源段落:
**********

有没有办法让re.sub报告它所做的每个替换?
简而言之:如何让 re.sub
打印出它所做的替换,包括使用分组时的替换?
就像有一个详细模式一样,能不能让 re.sub
每次进行替换时都打印出一条消息?这对测试多行 re.sub
如何与大文本互动会非常有帮助。
我想出了一个简单替换的变通办法,利用了 repl
参数可以是一个函数这一点:
import re
def replacer(text, verbose=False):
def repl(matchobj, replacement):
if verbose:
print(f"Replacing {matchobj.group()} with {replacement}...")
return replacement
text = re.sub(r"[A-Z]+", lambda m: repl(m, "CAPS"), text)
text = re.sub(r"\d+", lambda m: repl(m, "NUMBER"), text)
return text
replacer("this is a 123 TEST 456", True)
# Log:
# Replacing TEST with CAPS...
# Replacing 123 with NUMBER...
# Replacing 456 with NUMBER...
不过,这个方法对分组不起作用——似乎 re.sub
会自动处理 repl
的返回值:
def replacer2(text, verbose=False):
def repl(matchobj, replacement):
if verbose:
print(f"Replacing {matchobj.group()} with {replacement}...")

**********

所示记录:
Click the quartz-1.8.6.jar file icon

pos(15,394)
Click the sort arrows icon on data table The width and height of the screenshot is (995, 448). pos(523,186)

**********

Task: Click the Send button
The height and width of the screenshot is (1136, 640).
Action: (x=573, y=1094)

**********

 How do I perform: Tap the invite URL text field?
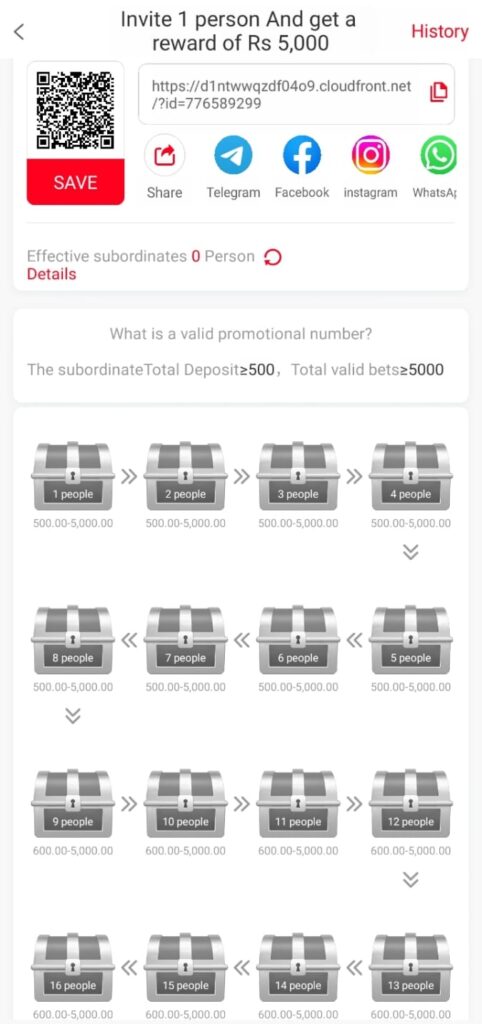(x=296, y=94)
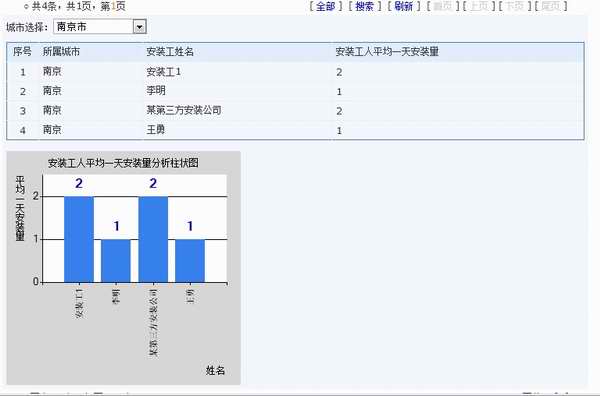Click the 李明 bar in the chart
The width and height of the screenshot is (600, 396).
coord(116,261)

**********

任务列表:
1. 源段落中,简单替换的变通办法利用了 repl 参数的哪一点?
2. 请将记录中从含有"Click the quartz-1.8.6.jar file icon"的一行到含有"Click the sort"的一行(首尾两行都算在内)里的"icon"改成"button",其余保持不变,只写出这几行。

逐题解答:
1. repl 参数可以是一个函数。

2.
Click the quartz-1.8.6.jar file button

pos(15,394)
Click the sort arrows button on data table The width and height of the screenshot is (995, 448). pos(523,186)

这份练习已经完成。